Building blocks for a data lifecycle system
At the Digital Infrastructures for Research Conference in Poland and at eResearch Australasia 2016, Aben talked about the potential for the AARNet CloudStor solution to function as the building block for the data movement core of this system; the “data pump”, capable of ingesting as well as egressing data through regular file transfers, as well as sync&share.
Here is a summary of the “data pump” concept from his presentation abstract:
This sync&share capability is seen as absolutely vital; indeed, through earlier, smaller pilots using ownCloud as a frontend for generic storage, we have found out just how big the difference in end user uptake is between cloud storage presented to researchers through “legacy tooling” and the same storage presented through a sync&share frontend — orders of magnitude, without exaggeration.
Automating data movement
The ability to ingest and egress data through machine-to-machine (M2M)protocols is needed to take data direct from instruments, and also to push data through intermediary compute and workflow platforms. We intend to allow users to define data routing triggers (e.g., close of a file transfer, time of day, metadata values).
Ideally, a user will be able to rely on the planned system to automatically synch new data into the data pump, wait for a set condition to trigger, then move the new dataset to a workflow engine; wait for the engine to signal it’s done, let the system retrieve the data, and synch it back to the user as well as issue a share invite to this user’s collaborators; domestic or overseas. Also possible would be the automatic move of a finalised dataset, including attendant metadata, into the correct institutional repository, ready for citation as open data with correct provenance records and signalling to the funding body.
CloudStor as the central data pump
As far as implementation goes, the component we intend to use as the “central data pump” is already in operation at AARNet, as a service offering called “CloudStor”; a sync&share platform based on ownCloud and used by ~26.000 users. Fortuitously, a good proportion of the existing Australian capabilities in both storage as well as workflow compute are based on OpenStack, so for interlinking pilots we have so far focused on Swift as the M2M data movement protocol; learnings here can easily be generalised to “S3” as the M2M storage interface.
Moving terabytes and more
Given we are targeting substantial sizes both in data (terabytes and above) and geographies (continental), we must realise the solution needs to scale and retain performance over high latencies (~100ms).
AARNet’s CloudStor file sender and storage platform has been in operation for a more than 4 years, maturing from a tentative proof of concept to a robust, supported service with over 26,000 users and 70TB of data stored.
CloudStor, as it is currently deployed, was designed to deliver a continental scale data movement and sync&share solution for the Australian research community. The interface functionality and client platform compatibility was intentionally designed to resemble the mainstream functionality present in popular enterprise file sender and storage platforms, but with a backend capable of moving science‐size data volumes (Gigabytes to Terabytes, and directories with multiple thousands of files).
To date, CloudStor has operated in essentially a standalone mode; files are uploaded, downloaded, synchronised, shared and previewed all within the confines of the CloudStor system itself. This isn’t isolation by design; merely that up to this point, attention has been focused predominantly at “ruggedizing” the design and smoothing the user experience.

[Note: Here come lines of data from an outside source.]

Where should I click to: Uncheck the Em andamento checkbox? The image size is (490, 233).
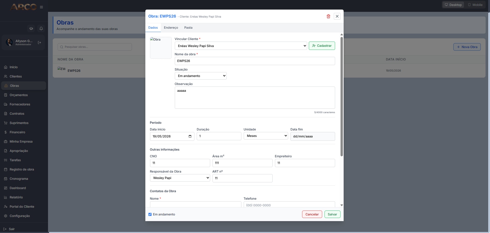150,214
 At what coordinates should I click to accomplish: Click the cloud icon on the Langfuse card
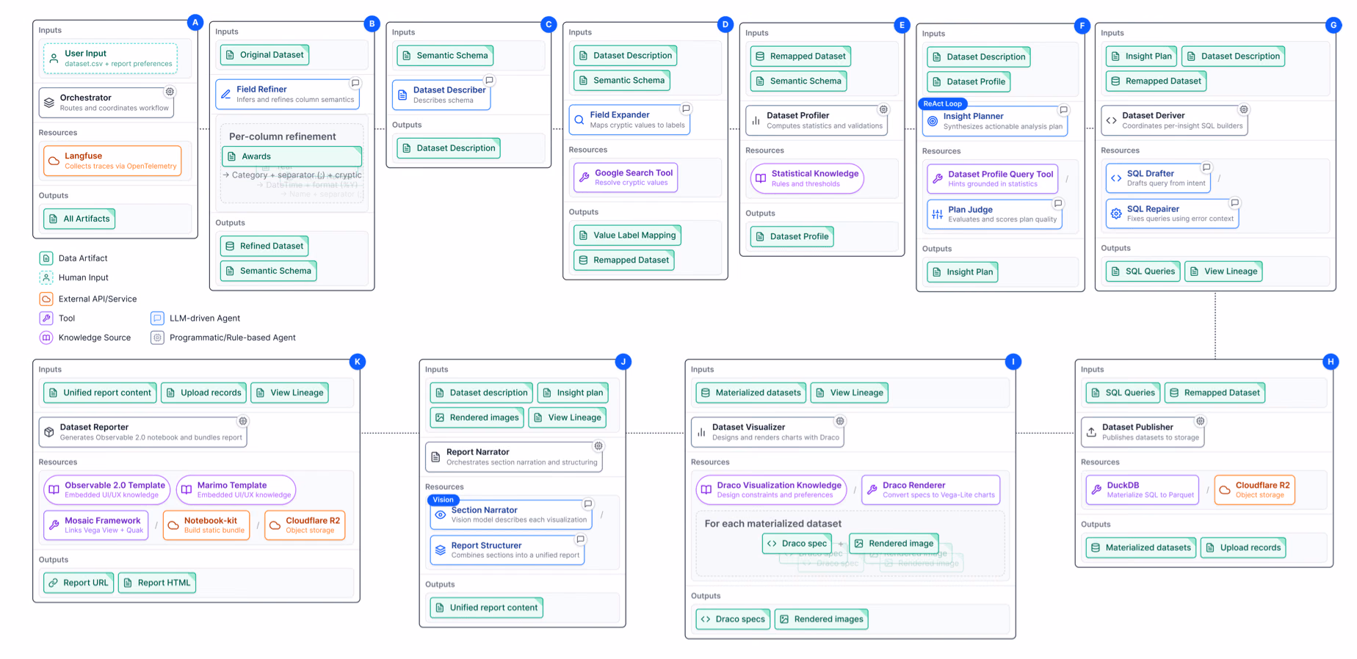(x=54, y=161)
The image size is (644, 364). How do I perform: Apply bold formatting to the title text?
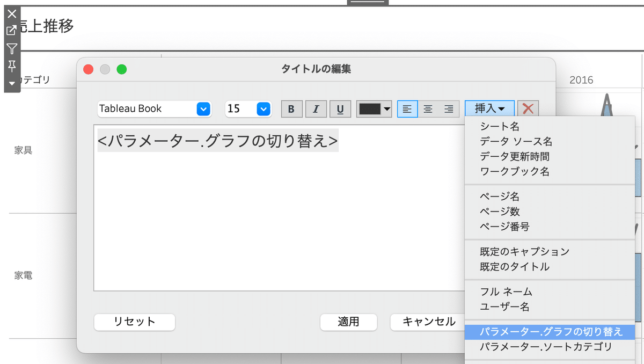291,108
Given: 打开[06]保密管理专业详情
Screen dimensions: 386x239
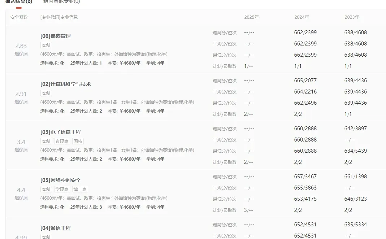Looking at the screenshot, I should click(56, 36).
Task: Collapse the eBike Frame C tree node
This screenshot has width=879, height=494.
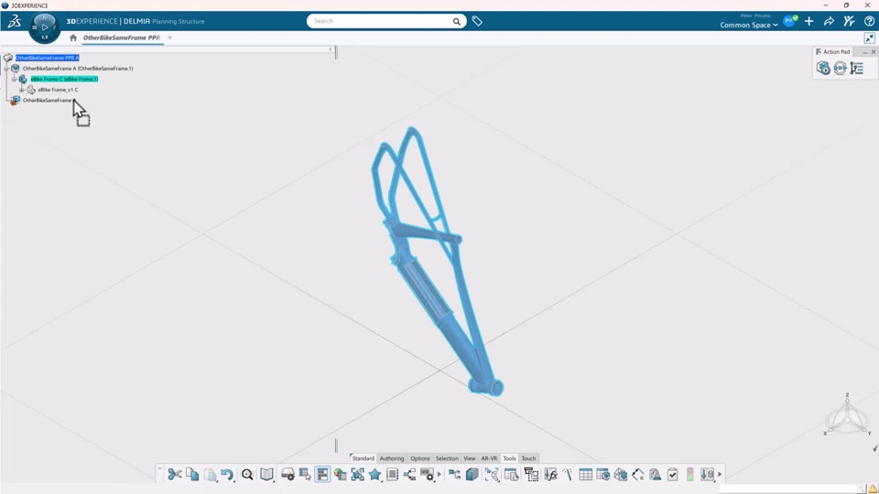Action: [x=14, y=79]
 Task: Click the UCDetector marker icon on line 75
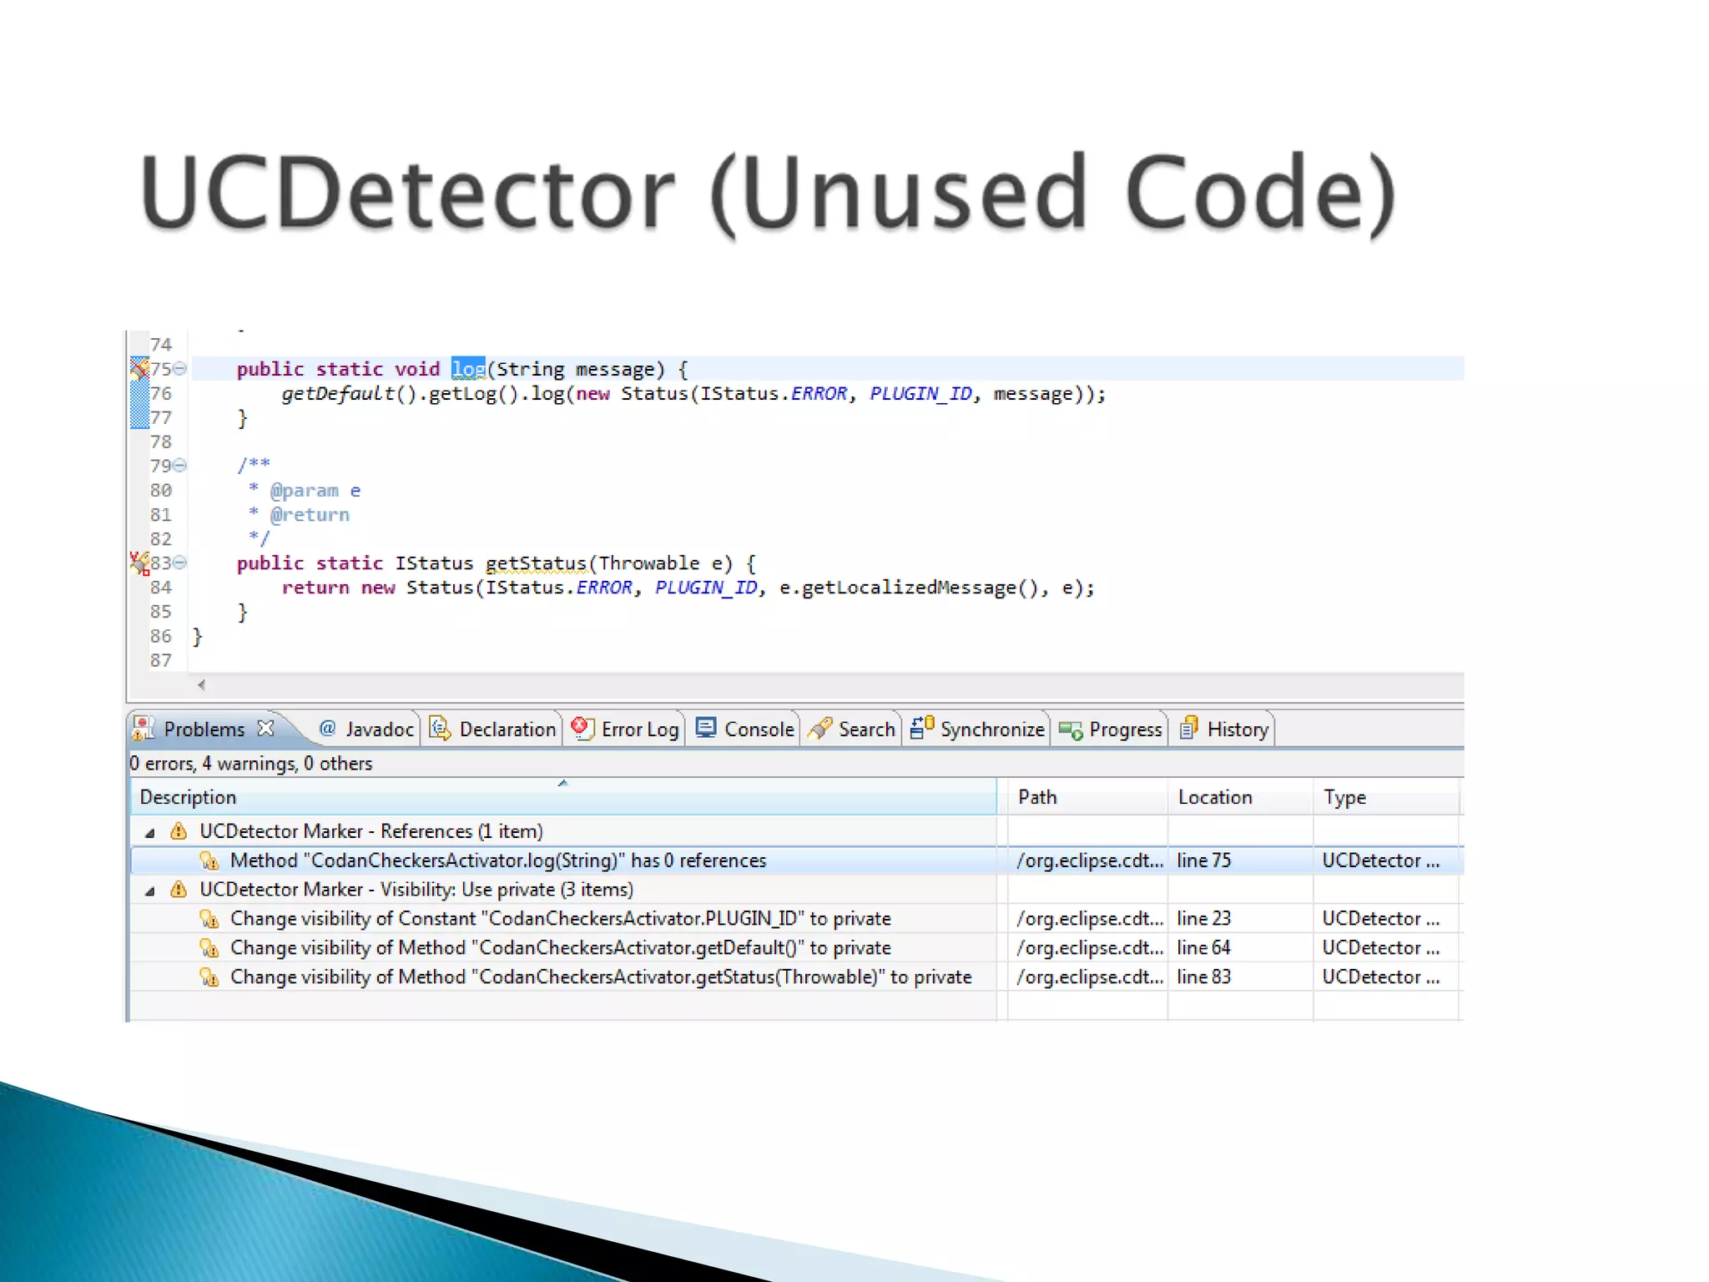(x=139, y=368)
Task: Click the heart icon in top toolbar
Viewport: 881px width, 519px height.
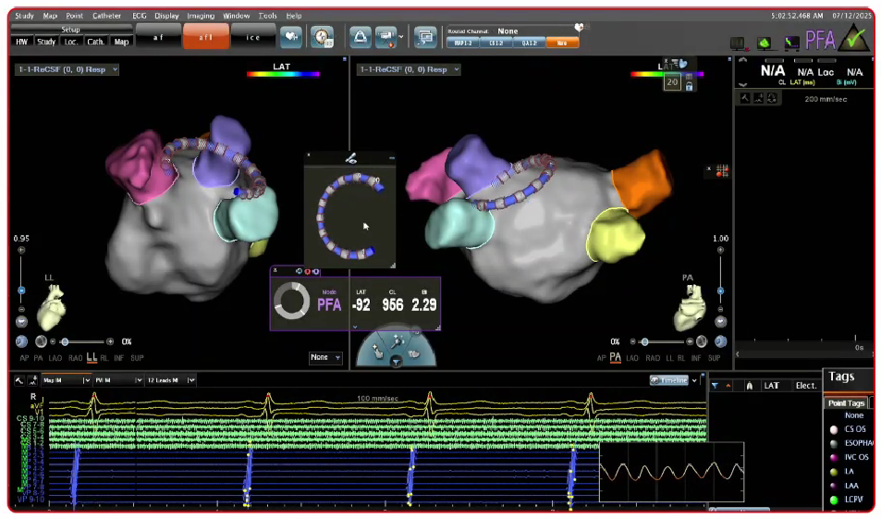Action: coord(290,37)
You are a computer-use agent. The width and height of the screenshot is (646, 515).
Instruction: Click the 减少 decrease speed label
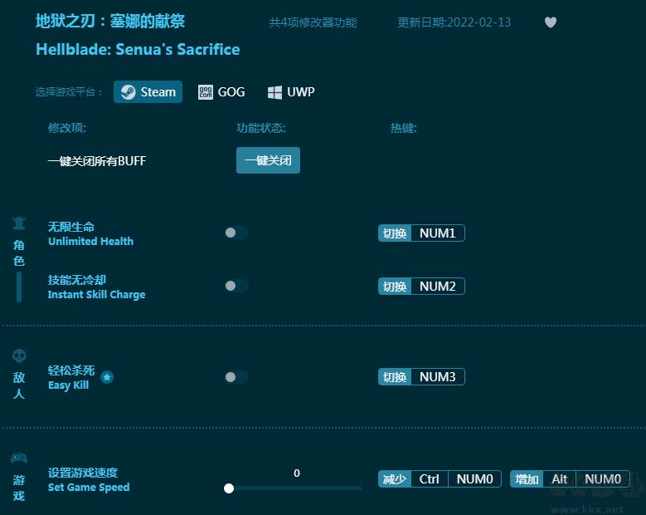[395, 479]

However, the system as built contains a number of potentially very useful APIs and connectors that could be used to tie together the currently non‐joined up parts of the Australian eResearch landscape. Some of these connectors have already been tested in small scale proofs of concept and others are ready to be tested.
With CloudStor used as a “uniform data pump”, many of the other entities in the landscape might work better together without themselves having to worry about large scale data movement issues.
Guido Aben is AARNet’s Director of eResearch
Aben holds a MSC in Physics from Utrecht University. He’s definitely a generalist more than a specialist. His current responsibility is to build services to researchers’ demands, with CloudStor and Science DMZ perhaps currently the most widely known of these.